Waiting with Bated Breath

He waits in silence—his scent masked, face painted, dressed in camouflage head to toe—alert for any sign of the enemy. Keyed up for the kill, he texts quietly to pass the time—eager to learn how much his investments have grown in the past hour.

Suddenly the enemy steps out from behind heavy cover and into range. The assassin tenses, every muscle in his body taut and ready for battle. He’s hoping to make a “clean” kill. Somewhere in the back of his mind is the vague, indistinct notion that a sloppy shot might cause his quarry to suffer; but of far greater import to him are the bragging rights among his comrades if his shot hits the mark, and the fact that an injured enemy could get away.

As his intended victim moves in closer, unaware of his presence (perched in a tree stand just overhead), the killer draws back the string of his compound bow and lets fly an aluminum arrow with a razor-sharp steel point (available tax-free in any sporting goods shop in his state, thanks to him).
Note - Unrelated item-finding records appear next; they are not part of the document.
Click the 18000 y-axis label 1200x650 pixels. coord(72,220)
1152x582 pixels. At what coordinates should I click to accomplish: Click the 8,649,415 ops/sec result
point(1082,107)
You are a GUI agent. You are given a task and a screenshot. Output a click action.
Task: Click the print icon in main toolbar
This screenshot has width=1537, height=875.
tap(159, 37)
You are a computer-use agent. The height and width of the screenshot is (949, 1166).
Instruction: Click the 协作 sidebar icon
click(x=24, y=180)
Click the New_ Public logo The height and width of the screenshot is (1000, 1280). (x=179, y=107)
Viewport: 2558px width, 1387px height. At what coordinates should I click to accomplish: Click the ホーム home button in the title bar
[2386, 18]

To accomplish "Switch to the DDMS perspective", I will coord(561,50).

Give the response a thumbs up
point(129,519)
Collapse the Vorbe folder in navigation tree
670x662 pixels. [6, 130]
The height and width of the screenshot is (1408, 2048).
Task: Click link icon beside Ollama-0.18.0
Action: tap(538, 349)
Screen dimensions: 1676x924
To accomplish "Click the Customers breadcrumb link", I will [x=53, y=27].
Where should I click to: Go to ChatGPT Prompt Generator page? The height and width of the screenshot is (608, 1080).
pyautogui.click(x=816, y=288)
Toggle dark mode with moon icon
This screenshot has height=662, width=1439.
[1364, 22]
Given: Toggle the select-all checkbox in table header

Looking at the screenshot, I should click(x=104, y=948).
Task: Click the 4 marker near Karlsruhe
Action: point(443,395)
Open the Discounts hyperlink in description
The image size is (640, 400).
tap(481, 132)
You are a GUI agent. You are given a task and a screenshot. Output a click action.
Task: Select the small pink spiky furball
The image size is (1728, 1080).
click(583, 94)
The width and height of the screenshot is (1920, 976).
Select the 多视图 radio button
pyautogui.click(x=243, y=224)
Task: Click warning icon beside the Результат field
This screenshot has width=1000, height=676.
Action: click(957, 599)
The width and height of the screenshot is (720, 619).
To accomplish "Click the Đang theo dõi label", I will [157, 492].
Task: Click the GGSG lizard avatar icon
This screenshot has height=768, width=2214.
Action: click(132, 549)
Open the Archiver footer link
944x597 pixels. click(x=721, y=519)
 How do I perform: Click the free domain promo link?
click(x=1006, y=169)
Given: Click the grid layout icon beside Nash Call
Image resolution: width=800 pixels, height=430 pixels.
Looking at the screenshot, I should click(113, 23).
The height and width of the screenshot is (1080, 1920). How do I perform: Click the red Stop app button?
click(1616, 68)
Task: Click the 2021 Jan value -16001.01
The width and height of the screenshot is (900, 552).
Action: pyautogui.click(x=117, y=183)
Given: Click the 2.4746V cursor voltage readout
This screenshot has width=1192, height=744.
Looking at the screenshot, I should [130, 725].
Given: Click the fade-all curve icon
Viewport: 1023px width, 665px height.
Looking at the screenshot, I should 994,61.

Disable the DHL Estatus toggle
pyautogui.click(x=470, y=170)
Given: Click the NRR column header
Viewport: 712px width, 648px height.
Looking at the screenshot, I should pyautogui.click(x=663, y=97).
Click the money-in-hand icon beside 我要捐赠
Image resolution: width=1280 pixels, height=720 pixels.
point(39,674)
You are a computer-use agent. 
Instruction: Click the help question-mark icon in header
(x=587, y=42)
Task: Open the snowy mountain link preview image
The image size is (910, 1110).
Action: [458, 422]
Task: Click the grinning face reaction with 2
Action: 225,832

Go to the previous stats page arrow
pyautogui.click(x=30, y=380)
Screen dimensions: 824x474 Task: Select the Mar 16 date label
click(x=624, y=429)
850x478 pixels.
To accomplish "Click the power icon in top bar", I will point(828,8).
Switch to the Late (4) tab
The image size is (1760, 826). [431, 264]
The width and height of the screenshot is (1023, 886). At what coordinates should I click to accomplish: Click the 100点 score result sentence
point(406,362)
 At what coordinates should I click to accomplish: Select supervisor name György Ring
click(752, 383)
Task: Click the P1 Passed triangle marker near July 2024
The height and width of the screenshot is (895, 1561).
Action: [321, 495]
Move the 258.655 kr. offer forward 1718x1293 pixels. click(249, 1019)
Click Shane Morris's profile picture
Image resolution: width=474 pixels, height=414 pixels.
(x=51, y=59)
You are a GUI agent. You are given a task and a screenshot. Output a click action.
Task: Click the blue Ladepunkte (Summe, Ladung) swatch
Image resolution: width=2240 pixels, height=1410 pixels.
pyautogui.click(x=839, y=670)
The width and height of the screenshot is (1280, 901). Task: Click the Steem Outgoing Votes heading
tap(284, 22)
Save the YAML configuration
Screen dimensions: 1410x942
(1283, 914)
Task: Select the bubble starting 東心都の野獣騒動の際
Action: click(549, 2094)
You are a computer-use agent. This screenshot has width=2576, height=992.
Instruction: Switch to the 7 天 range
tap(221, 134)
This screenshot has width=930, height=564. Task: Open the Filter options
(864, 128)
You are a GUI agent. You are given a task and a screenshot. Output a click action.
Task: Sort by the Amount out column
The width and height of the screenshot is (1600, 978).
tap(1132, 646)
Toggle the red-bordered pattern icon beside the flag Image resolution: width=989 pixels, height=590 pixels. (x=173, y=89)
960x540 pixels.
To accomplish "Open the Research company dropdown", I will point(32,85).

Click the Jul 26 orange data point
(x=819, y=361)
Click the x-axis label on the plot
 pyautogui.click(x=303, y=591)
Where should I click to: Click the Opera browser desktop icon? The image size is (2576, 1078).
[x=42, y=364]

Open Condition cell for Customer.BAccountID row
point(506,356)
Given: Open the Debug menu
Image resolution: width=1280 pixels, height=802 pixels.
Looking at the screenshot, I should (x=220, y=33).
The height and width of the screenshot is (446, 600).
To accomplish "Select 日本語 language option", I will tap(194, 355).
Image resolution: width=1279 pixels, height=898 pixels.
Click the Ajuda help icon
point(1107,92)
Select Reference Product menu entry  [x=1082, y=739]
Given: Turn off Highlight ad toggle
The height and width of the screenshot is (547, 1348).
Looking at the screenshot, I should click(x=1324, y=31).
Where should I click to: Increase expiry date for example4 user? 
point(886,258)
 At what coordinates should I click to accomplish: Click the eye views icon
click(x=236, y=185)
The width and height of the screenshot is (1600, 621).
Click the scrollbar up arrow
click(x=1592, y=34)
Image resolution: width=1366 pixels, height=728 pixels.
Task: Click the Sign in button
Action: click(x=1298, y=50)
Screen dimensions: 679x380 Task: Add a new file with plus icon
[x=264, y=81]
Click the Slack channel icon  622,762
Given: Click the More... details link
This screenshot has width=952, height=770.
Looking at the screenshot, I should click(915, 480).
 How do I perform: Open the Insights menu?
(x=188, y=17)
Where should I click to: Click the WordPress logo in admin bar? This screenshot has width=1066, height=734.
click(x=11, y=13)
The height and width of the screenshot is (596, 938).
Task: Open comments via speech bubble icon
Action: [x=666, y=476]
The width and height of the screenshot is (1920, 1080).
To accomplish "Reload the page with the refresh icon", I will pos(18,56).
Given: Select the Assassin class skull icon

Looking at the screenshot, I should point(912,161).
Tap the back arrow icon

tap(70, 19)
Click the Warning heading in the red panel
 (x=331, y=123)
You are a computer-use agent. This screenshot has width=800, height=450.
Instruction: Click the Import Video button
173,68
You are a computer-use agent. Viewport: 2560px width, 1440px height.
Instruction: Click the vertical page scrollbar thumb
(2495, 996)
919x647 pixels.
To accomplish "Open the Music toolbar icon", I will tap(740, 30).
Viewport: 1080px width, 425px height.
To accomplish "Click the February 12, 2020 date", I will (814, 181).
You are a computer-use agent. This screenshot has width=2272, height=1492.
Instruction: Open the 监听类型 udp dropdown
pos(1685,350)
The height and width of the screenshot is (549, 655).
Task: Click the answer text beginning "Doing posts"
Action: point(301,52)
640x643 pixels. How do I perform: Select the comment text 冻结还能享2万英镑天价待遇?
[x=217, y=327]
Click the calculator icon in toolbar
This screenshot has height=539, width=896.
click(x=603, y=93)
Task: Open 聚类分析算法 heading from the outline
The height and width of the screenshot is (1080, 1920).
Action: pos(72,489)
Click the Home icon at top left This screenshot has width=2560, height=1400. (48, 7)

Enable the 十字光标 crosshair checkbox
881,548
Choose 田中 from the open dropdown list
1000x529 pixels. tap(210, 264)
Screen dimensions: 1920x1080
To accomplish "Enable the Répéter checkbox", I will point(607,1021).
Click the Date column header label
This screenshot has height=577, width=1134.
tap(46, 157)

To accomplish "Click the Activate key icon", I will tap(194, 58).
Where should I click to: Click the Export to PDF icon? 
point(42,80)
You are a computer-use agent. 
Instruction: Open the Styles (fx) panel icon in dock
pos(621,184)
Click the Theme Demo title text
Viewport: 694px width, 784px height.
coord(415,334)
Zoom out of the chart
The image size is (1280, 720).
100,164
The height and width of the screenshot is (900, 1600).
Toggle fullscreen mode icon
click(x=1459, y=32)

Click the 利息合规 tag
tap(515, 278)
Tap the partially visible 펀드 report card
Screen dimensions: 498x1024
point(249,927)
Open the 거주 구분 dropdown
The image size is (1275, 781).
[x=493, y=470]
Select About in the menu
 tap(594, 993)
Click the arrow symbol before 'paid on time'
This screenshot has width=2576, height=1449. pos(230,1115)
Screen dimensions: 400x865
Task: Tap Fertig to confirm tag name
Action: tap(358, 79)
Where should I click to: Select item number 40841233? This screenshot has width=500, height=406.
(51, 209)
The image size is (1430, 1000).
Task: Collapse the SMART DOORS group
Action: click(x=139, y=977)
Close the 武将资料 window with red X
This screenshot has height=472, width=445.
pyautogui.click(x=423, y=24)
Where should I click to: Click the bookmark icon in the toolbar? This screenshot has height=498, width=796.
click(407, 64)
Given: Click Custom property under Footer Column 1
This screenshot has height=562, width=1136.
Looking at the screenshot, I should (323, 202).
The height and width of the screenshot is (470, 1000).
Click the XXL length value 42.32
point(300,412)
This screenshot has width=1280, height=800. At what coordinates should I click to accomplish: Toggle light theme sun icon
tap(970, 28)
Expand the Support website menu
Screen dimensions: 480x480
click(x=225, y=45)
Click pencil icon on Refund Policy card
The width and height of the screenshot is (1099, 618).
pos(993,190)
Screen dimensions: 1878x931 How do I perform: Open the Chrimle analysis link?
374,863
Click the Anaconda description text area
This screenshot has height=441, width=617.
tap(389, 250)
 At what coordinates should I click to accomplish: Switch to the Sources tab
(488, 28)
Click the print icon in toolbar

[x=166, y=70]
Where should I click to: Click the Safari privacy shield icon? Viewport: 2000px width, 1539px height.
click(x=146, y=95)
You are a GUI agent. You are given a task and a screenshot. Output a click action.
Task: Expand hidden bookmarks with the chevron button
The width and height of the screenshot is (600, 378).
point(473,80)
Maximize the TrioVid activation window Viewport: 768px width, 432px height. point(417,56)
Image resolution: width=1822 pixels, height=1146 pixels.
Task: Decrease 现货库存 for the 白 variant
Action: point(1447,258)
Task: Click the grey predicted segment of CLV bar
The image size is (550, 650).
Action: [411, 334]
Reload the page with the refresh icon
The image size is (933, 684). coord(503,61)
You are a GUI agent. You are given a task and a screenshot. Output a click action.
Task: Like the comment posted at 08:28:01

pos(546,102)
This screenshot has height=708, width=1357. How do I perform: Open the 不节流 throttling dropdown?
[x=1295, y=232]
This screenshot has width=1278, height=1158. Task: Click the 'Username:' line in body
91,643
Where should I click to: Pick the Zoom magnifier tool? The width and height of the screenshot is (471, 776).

The arrow hits the target broadside, but as luck would have it the shot misses the heart, and sure enough the wounded enemy escapes…

But fear not, the “enemy” isn’t a dangerous terrorist out to destroy the American way of life. He’s a gentle, doe-eyed deer, peacefully minding his own business.  And the killer is not Rambo or some other heroic mercenary type, here to rid the world of bad guys. It’s just Paul Ryan, who, despite his cruel streak and his habit of bullying defenseless deer and wild turkeys, could wake up a week from now and find himself second in charge—only a heartbeat away from Commander in Chief—of the nation with the most destructive weapons on Earth.

The world waits with bated breath…

Text and Wildlife Photography ©Jim Robertson

That “Good Clean” Shot?

One September afternoon while I was hiking back down a trail I had been maintaining for the U.S. Forest Service, I ran into my former high school P.E. teacher and track coach, whom I hadn’t seen in years. He asked me, somewhat frantically, if I’d sighted a wounded deer in the area. He said he’d shot and hit a buck with his black powder rifle and (of course) didn’t have time to re-charge his muzzle-loader before the deer got away. 

One of the rationalizations hunters have for the “humaneness” of their legalized-cruelty-to-animals is that they always kill their quarry on the first shot. Funny, how they all say that when I’ve seen plenty of wounded deer over the years. Clearly, someone’s not ‘fessing up. Maybe it’s not as easy to kill an animal on the first shot as they’d like to have people believe… 

This rationale is similar to the logic used by Peggy Good, one of Ted Bundy’s many defense lawyers, during the sentencing phase of his trial in Florida, after he was found guilty of first degree murder in the clubbing deaths of two University of Tallahassee co-eds and the critical wounding of three others. 

She hoped to spare him the death penalty with the reasoning that, “One of the factors of the definition (of heinous crimes worthy of capital punishment) is whether the victim suffered, whether there was torture to the victims. I believe you recall the testimony of Dr. Wood where he states explicitly that both these women were rendered unconscious by a blow to the head…They didn’t even know what was happening to them. It was not heinous, atrocious, or cruel because of the fact that they were not aware of impending death, they did not suffer, and there was no element of torture involved whatsoever as to the victims who died.” (She didn’t happen to mention the other three victims who lived, only to suffer physically and emotionally for the rest of their lives from their injuries.) 

Good’s argument didn’t wash for the jury who had just sat through five weeks of testimony on the cruelties Bundy had inflicted. They sentenced Ted Bundy to death by electric chair. 

Whether or not hunters actually kill their prey with one “clean” shot, they are robbing an animal of its precious life. 

Do they deserve the same sentence Bundy got for his crimes? Well, the jury’s still out on that… 

The day after my chance meeting with my former coach, I saw him again in town. He was pleased to tell me he’d gone back in the morning, followed the blood trail and dispatched the wounded deer with a second shot. The “good” news was, at least that deer only had to suffer 12 hours or so for someone’s unnecessary pastime.